● **AUSGEWÄHLTER TEXTAUSZUG**:
Arbeitsverbote gelten grundsätzlich nur für eine gewisse Zeit, in der Regel für den Aufenthalt in einer Gemeinschaftseinrichtung, und für Schutzsuchende aus sogenannten sicheren Herkunftsstaaten, wozu etwa die Länder des Balkans gehören. Lediglich 11.000 Asylbewerber aus sicheren Herkunftsstaaten sind der Ministeriumssprecherin zufolge in Deutschland registriert, davon nur knapp 6.000 im erwerbsfähigen Alter.
Nach Klöckners Angaben werden im März rund 35.000 Helfer in der Landwirtschaft, im Mai schon 85.000 gebraucht. Der Deutsche Bauernverband selbst äußerte sich eher zurückhaltend zu ihrem Vorschlag. Jede "zusätzliche helfende Hand" sei herzlich willkommen, sagte Präsident Joachim Rukwied dem epd, betonte aber auch: "Wir brauchen unsere erfahrenden und bewährten Saisonarbeitskräfte aus dem Ausland, die seit Jahren zu uns kommen."
Die Grünen-Politikerin Filiz Polat forderte, dass eine mögliche Aufhebung des Arbeitsverbots von Dauer sein müsse. "Es darf nicht dazu kommen, dass Schutzsuchende, die jetzt bei der Erdbeerernte unterstützen, gleichzeitig befürchten müssen, anschließend abgeschoben zu werden", sagte sie dem epd. Es brauche daher die Zusage für einen Spurwechsel in ein gesichertes Aufenthaltsrecht, "auch über die Zeiten der Coronakrise hinaus".

● **DATENSATZ**:
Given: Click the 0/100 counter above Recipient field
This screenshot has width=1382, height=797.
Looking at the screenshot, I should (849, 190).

---

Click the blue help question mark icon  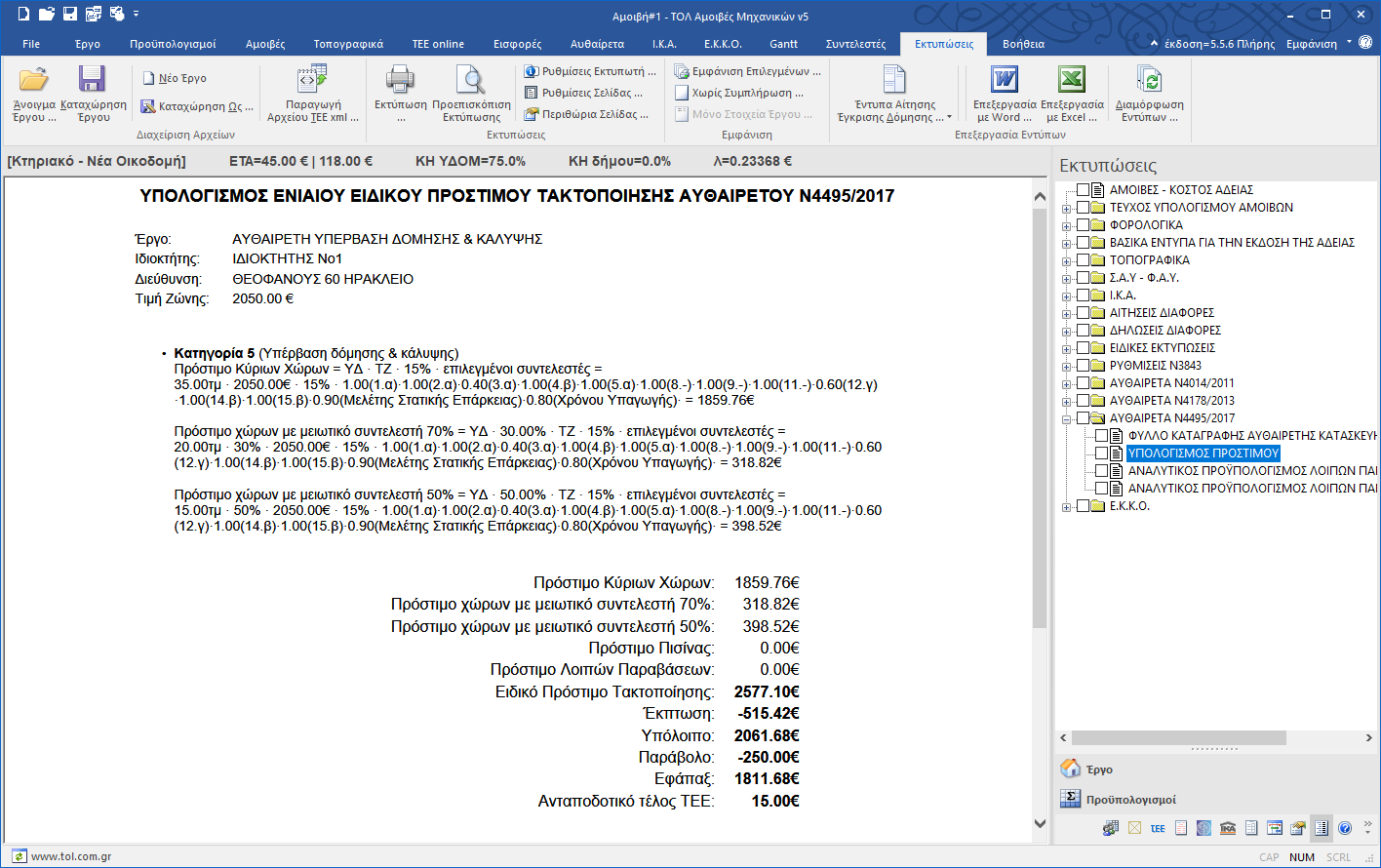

● **ARBEITSAUFTRAG 1**:
Beantworten Sie anhand des Textauszugs zum Arbeitsverbot für Asylbewerber diese Fragen:
(a) Wie viele Asylbewerber aus sicheren Herkunftsstaaten sind laut der Ministeriumssprecherin in Deutschland registriert?
(b) Wie viele Helfer werden nach Klöckners Angaben im Mai in der Landwirtschaft gebraucht?
(c) Welcher Partei gehört Filiz Polat an?
● **ARBEITSAUFTRAG 2**: Schreiben Sie aus dem Textauszug zum Arbeitsverbot für Asylbewerber den Abschnitt ab, der mit den Worten „Arbeitsverbote gelten grundsätzlich“ beginnt und mit „im erwerbsfähigen Alter.“ endet.

● **RICHTIGES ERGEBNIS 1**:
(a) 11.000
(b) 85.000
(c) Den Grünen

● **RICHTIGES ERGEBNIS 2**:
Arbeitsverbote gelten grundsätzlich nur für eine gewisse Zeit, in der Regel für den Aufenthalt in einer Gemeinschaftseinrichtung, und für Schutzsuchende aus sogenannten sicheren Herkunftsstaaten, wozu etwa die Länder des Balkans gehören. Lediglich 11.000 Asylbewerber aus sicheren Herkunftsstaaten sind der Ministeriumssprecherin zufolge in Deutschland registriert, davon nur knapp 6.000 im erwerbsfähigen Alter.